# PROBLEM
No pictures, please. Copy exactly the lines from the one with "Screen dimensions: 348x293" through the final line below.

_____

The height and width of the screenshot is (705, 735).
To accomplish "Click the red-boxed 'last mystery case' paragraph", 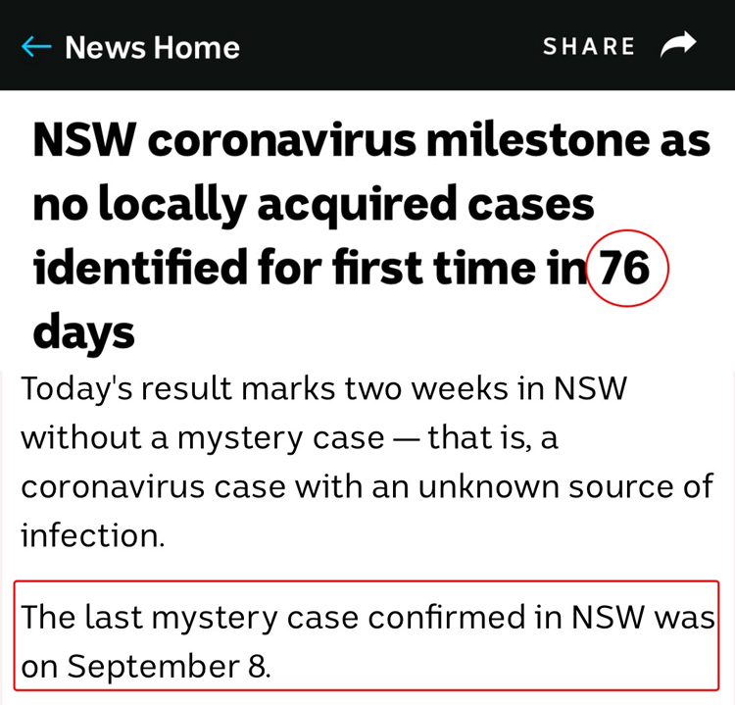I will [x=367, y=635].
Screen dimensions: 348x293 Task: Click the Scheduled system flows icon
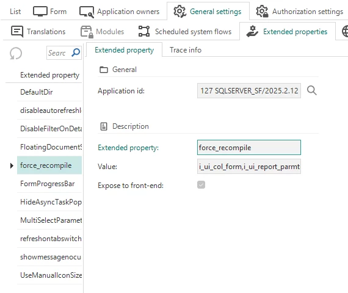[144, 31]
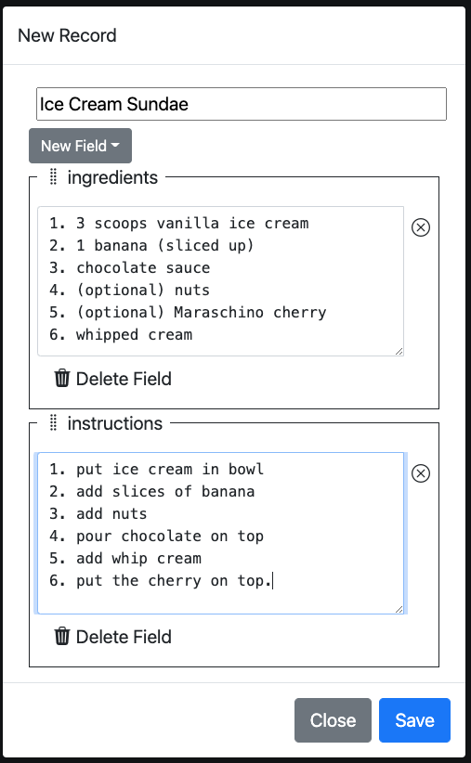Click trash icon under instructions field
This screenshot has width=471, height=763.
(x=62, y=636)
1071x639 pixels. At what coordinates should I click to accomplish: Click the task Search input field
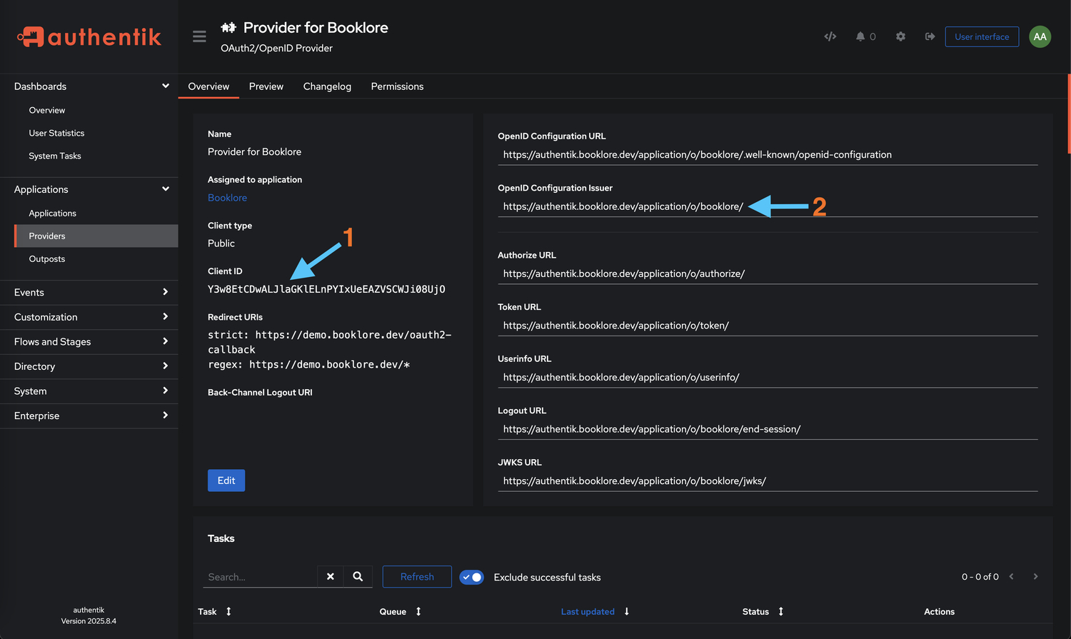(260, 577)
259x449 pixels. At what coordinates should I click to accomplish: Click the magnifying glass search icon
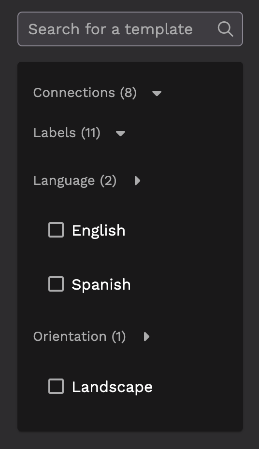(225, 29)
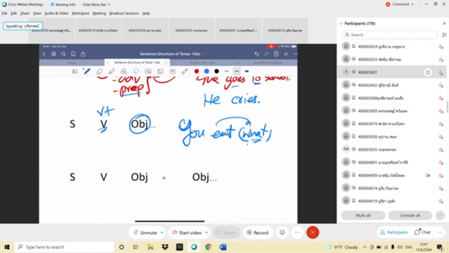The width and height of the screenshot is (449, 253).
Task: Select the eraser tool in the note toolbar
Action: 99,71
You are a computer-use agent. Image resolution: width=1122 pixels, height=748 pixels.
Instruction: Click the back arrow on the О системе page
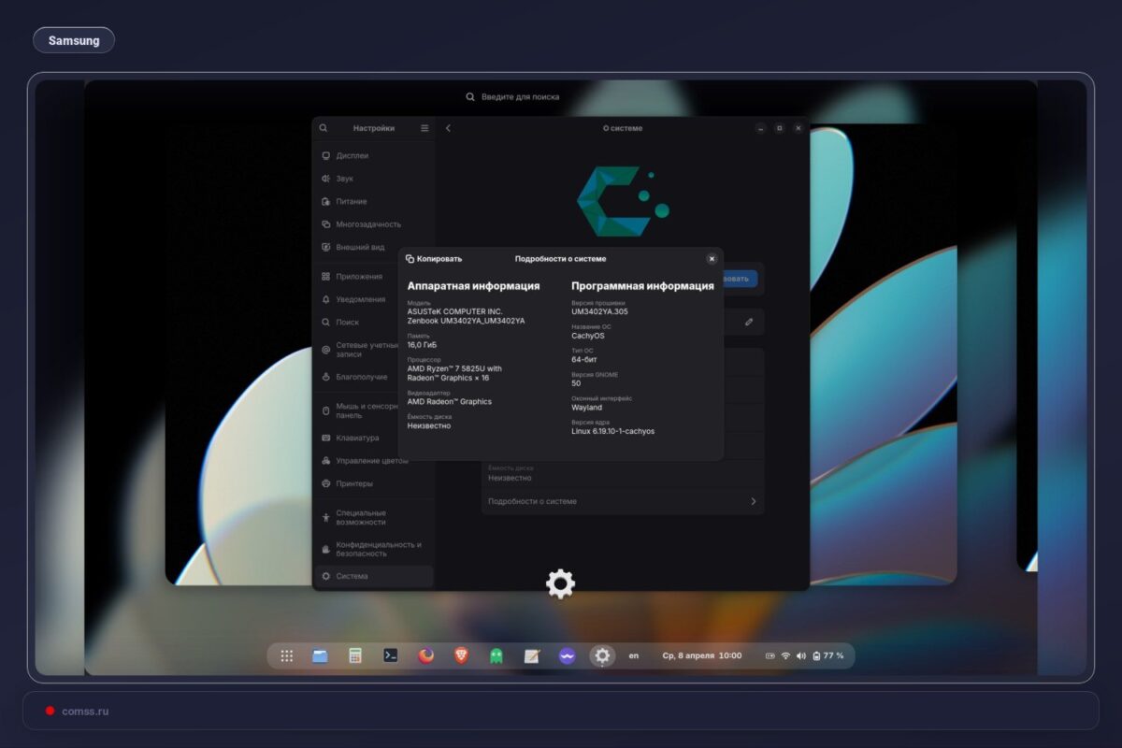coord(448,128)
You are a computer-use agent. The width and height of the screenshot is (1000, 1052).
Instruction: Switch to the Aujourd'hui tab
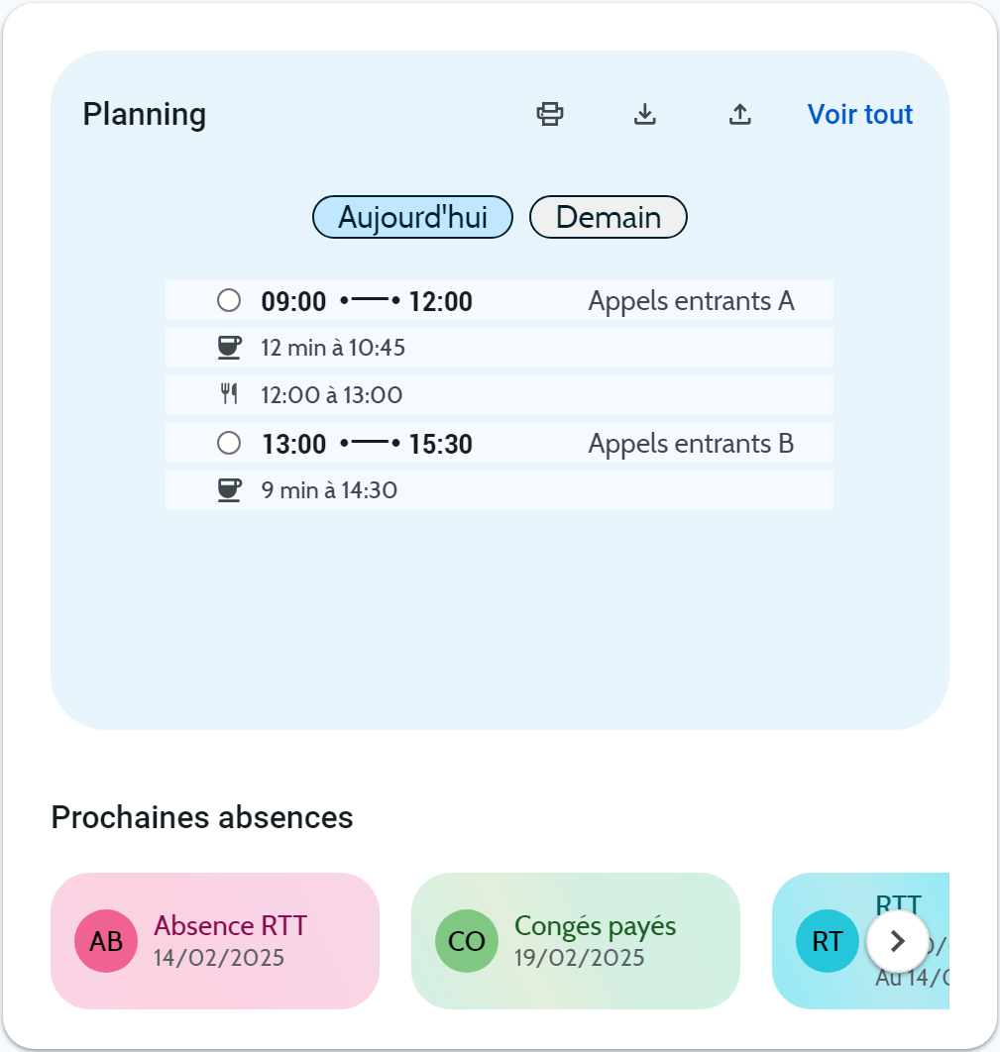click(412, 217)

_____

# REPLY
Screen dimensions: 348x293 Task: Click the Scheduled system flows icon
[144, 31]
Click trash icon under instructions field
This screenshot has width=471, height=763.
(x=62, y=636)
1071x639 pixels. At what coordinates should I click to accomplish: Click the task Search input field
(260, 577)
259x449 pixels. At what coordinates should I click to accomplish: Click the magnifying glass search icon
(225, 29)
The width and height of the screenshot is (449, 253).
Task: Select the eraser tool in the note toolbar
Action: 99,71
You are a computer-use agent. Image resolution: width=1122 pixels, height=748 pixels.
Instruction: Click the back arrow on the О системе page
coord(448,128)
You are a computer-use agent. The width and height of the screenshot is (1000, 1052).
Instruction: Switch to the Aujourd'hui tab
click(412, 217)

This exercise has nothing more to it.